St. Ann, my grade school

St. Ann School, my grade school

After sharing what I was learning with my parents, they were ready to yank me out of the school and send me to St. Louis University, a Jesuit university and my dad’s alma mater. Of course, I’m sure that the liberal Jesuits, who were revered in our household (here’s the reason why) were offering their own existential literature and philosophy courses in their catalog.
Thankfully the commotion died down by the next semester when I moved on to a contemporary American literature class.
It could be that this class sped up my eventual decision to leave the church, but frankly I think that the chasm was based primarily  on the intransigence and actions of the church’s male hierarchy.  Three years later when I was a student at the Journalism School at the University of Missouri in Columbia, I stopped attending church on Sundays.

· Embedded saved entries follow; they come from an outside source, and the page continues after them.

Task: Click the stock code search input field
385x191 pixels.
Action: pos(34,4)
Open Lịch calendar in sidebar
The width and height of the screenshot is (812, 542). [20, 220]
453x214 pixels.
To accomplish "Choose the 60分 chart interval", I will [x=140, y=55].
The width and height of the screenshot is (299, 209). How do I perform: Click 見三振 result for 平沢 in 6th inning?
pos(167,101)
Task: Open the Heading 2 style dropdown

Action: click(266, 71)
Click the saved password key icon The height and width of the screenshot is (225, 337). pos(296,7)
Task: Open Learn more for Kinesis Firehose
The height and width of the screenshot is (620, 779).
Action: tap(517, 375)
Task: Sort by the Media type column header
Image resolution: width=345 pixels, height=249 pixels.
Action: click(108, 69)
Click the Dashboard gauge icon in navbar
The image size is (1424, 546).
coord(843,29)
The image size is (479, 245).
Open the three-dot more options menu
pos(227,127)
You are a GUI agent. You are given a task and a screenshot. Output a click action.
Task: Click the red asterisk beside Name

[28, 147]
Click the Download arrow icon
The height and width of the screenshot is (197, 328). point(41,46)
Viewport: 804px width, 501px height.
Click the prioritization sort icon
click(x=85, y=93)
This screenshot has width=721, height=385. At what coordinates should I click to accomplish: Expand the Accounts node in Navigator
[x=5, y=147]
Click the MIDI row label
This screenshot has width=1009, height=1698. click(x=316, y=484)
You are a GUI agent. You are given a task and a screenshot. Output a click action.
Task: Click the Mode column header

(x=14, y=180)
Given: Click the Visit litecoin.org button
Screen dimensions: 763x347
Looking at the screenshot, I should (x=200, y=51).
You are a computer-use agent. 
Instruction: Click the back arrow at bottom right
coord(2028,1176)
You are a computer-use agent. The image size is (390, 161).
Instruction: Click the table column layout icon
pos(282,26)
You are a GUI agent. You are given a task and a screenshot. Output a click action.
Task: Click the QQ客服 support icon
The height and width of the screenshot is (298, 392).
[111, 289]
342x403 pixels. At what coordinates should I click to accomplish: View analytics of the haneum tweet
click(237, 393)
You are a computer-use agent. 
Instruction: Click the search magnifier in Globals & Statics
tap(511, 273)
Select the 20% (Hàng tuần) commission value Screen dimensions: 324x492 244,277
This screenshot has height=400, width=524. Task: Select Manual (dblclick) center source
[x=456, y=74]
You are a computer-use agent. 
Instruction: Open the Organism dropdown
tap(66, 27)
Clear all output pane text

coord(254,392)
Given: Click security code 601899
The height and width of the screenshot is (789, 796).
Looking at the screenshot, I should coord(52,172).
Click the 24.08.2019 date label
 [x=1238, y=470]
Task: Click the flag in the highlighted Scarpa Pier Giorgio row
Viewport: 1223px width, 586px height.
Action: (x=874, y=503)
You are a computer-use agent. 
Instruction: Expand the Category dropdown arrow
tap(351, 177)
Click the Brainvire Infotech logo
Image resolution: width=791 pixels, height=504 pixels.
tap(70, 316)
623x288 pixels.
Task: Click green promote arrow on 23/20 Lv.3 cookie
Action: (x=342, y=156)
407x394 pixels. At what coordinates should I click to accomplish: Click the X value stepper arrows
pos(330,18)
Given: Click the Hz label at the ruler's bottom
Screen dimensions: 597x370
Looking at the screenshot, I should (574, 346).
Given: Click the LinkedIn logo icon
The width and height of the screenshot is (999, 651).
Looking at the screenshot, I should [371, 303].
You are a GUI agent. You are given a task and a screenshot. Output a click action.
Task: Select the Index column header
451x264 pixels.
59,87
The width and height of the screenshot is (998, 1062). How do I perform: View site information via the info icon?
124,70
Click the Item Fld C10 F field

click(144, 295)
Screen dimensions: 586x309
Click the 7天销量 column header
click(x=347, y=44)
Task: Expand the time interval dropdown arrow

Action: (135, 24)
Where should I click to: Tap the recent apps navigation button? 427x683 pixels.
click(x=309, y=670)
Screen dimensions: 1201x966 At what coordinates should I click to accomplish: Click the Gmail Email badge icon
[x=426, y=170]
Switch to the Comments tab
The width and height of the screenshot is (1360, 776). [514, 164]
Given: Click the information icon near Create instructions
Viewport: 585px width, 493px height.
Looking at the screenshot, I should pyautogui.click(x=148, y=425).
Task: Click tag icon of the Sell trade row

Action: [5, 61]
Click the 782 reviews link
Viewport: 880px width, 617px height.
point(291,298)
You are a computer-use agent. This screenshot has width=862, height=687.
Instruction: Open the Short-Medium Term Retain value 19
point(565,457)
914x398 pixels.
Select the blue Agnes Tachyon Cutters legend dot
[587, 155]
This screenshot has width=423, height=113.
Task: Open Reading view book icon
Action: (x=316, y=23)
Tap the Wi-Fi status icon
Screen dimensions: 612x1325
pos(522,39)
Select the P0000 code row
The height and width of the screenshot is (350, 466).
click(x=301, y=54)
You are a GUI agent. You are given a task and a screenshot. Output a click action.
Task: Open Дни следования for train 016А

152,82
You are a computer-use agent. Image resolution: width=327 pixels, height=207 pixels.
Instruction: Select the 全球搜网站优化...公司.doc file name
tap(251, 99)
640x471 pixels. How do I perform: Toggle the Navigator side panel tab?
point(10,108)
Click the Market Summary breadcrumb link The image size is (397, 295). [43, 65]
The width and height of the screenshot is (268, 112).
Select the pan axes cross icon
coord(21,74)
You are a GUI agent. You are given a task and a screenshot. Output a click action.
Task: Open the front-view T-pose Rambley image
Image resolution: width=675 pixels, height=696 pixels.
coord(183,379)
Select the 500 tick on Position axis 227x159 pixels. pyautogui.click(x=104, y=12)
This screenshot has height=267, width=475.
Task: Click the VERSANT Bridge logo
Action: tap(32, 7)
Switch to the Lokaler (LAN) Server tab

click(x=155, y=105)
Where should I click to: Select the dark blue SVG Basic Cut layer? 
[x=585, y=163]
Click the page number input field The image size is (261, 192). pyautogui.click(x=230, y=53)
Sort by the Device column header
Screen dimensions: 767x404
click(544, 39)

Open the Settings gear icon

Staying Religious in College

So what does my experience have to do with Alex Chediak’s book? Sorry Alex for not getting right to it. One of the intentions of Chediak’s book is to decrease the chances that my experience doesn’t happen to other students and particularly to the conservative Christians who will be attracted to this book.
The professor laments that 70% of young people who attend a Protestant church regularly for at least a year in high school will stop going to church regularly between the ages of 18 and 24. The problem, he notes, is particularly acute at state universities and other secular campuses.
While the professor told me he thinks his book is appropriate for all colleges students, I think it will resonate with the teenagers who were raised as conservative Christians. I’d recommend this book to students in the category who dearly want to hold onto their faith. Thriving at College also offers lots of practical suggestions on other issues such as dating, time management and treating college seriously.

My Thoughts

I suspect Chediak would have been appalled at my semester-long encounter with existentialists, but I am grateful for it. College is about exploring the world beyond your own experiences and being open to where ever the path leads you.
Of all the classes that I took during my four years of college, three stand out – my intro to journalism class which required that I sit at a typewriter and write my first-ever news story, an advanced journalism course that required me to write articles for the town newspaper, and yes, my existential literature class. These three classes rocked my world and I’m glad that  had the opportunity to take them.
Lynn O’Shaughnessy is the author of The College Solution and she also writes college blogs for CBSMoneyWatch and US News & World Report.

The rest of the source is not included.